== Task statement ==
Reproduce word for word the lines starting with the one that contains "Click the social media profile URL hint text" and going on through the last line.
** Begin **
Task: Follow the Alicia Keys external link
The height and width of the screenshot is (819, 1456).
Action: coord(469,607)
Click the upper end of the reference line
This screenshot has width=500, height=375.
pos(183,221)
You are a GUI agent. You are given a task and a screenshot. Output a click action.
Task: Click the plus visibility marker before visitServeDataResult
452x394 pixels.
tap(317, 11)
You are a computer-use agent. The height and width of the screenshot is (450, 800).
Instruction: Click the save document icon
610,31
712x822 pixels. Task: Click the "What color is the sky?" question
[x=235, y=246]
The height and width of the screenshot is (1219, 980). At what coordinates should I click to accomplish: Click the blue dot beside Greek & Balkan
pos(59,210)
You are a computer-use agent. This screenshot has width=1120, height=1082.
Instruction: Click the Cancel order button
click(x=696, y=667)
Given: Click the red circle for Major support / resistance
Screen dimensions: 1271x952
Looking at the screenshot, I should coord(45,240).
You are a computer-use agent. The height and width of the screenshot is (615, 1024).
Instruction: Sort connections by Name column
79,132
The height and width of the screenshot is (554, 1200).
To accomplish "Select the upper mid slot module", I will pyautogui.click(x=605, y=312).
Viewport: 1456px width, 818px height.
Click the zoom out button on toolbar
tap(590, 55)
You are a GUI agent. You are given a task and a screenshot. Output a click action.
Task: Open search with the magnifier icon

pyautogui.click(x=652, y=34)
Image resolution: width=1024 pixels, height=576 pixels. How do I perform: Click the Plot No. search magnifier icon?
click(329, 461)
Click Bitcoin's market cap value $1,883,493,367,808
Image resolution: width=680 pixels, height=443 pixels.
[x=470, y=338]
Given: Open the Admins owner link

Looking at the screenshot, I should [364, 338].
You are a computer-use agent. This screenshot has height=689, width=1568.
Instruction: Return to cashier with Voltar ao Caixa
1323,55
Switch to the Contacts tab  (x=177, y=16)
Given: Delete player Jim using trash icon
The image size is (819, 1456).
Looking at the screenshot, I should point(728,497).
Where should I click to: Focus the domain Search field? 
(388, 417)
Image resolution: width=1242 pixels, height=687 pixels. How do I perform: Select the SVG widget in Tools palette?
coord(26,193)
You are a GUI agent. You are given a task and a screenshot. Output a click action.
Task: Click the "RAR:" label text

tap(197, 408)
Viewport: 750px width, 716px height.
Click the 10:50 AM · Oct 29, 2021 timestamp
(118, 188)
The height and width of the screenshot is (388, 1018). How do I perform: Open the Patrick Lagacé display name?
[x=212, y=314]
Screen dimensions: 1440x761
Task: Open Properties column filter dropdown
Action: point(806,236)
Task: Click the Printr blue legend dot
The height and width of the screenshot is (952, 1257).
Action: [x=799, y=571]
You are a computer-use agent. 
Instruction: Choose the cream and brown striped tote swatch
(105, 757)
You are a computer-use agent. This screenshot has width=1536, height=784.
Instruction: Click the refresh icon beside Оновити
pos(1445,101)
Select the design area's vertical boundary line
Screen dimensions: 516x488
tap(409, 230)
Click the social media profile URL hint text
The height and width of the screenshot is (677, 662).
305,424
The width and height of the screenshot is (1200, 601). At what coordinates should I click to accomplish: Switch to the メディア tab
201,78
** End **
== Solved problem ==
Click the social media profile URL hint text
The height and width of the screenshot is (677, 662).
305,424
The width and height of the screenshot is (1200, 601). At what coordinates should I click to accomplish: Switch to the メディア tab
201,78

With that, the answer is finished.